Fig 5. Removal of the membrane anchor enables RNase Y to suppress the phenotypes of a ΔcshA mutant.

Fig 5

(A) In the left panel, over-night cultures of single mutants ΔcshA, ΔY and YΔ2–24 and double mutants ΔYΔcshA and YΔ2–24ΔcshA were diluted, spotted on agar-plates, and incubated at the indicated temperatures and times.

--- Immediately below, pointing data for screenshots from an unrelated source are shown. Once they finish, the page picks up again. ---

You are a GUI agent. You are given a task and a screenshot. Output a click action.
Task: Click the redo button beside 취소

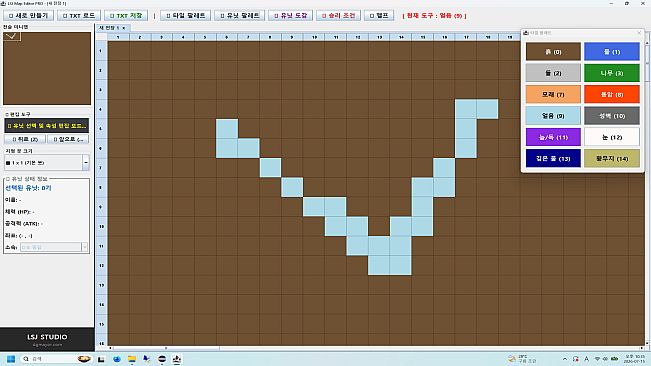(68, 139)
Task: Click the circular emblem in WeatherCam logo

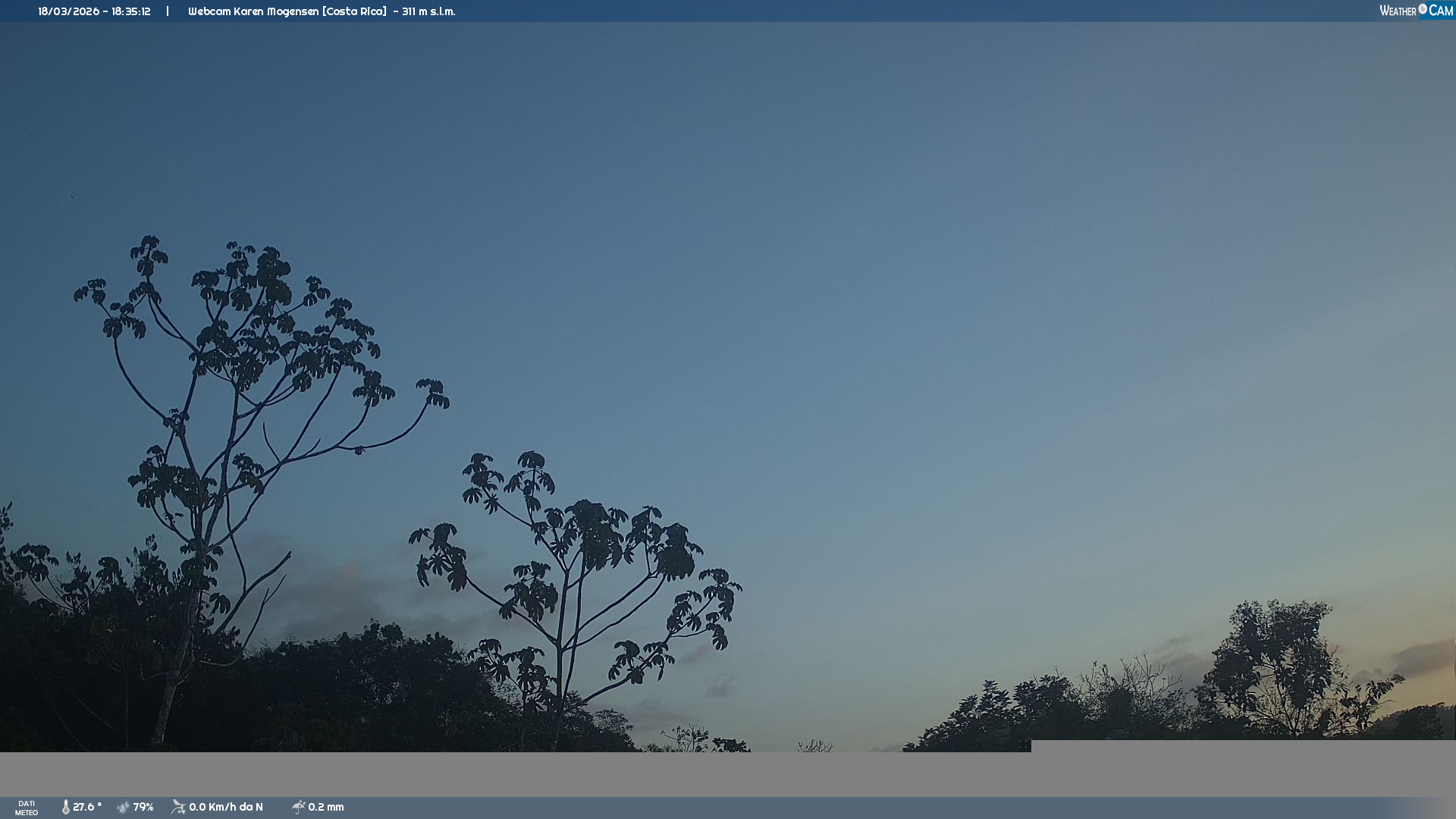Action: click(1423, 9)
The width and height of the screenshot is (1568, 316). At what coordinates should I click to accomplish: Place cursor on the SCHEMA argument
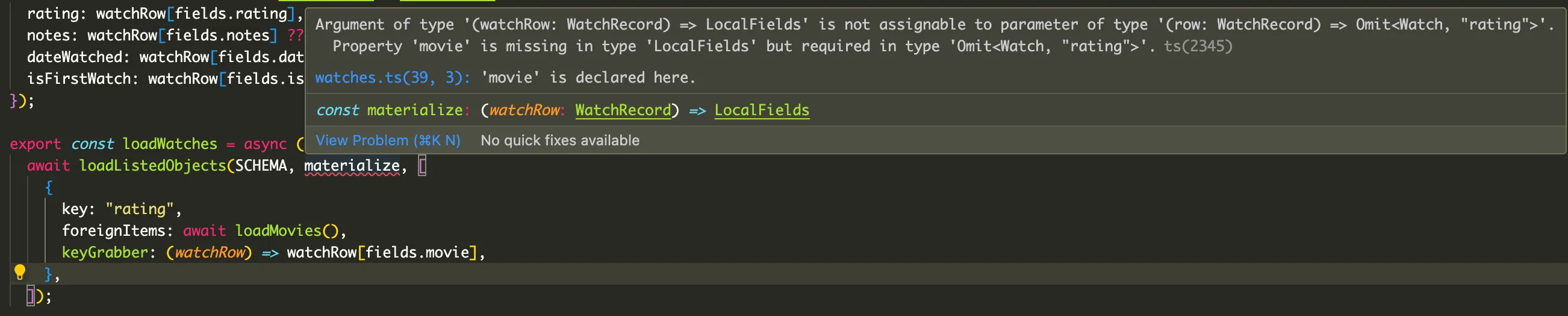point(261,165)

In the right panel, over-night cultures were spotted on horse-blood-agar. (B) Transformants of strain ΔYΔcshA with plasmids expressing variants of RNase Y were selected at 42°C, then restreaked and grown over night at 42°C. Finally the cultures were diluted and spotted at the indicated temperatures. ΔYΔcshA with pYΔ2–24 grows significantly better than the other strains at 24°C. (C) Cartoon showing the four versions of RNase Y expressed from the plasmids; wild-type RNase Y (pY), anchorless RNase Y (pYΔ2–24), RNase Y active site mutant (pY367AA), and anchorless RNase Y active site mutant (pYΔ2–24,367AA). (D) The YΔ2–24ΔcshA strain was transformed with the plasmids expressing the wild-type RNase Y, Y367AA or YΔ2–24,367AA. Overnight cultures were diluted, spotted on agar-plates and incubated at the indicated temperatures for the indicated period of time. Both pY and pY367AA inhibit growth at 24°C. (E) Cartoon showing how the wild-type RNase Y and Y367AA can anchor the YΔ2–24 protein back to the membrane, via dimer-formation.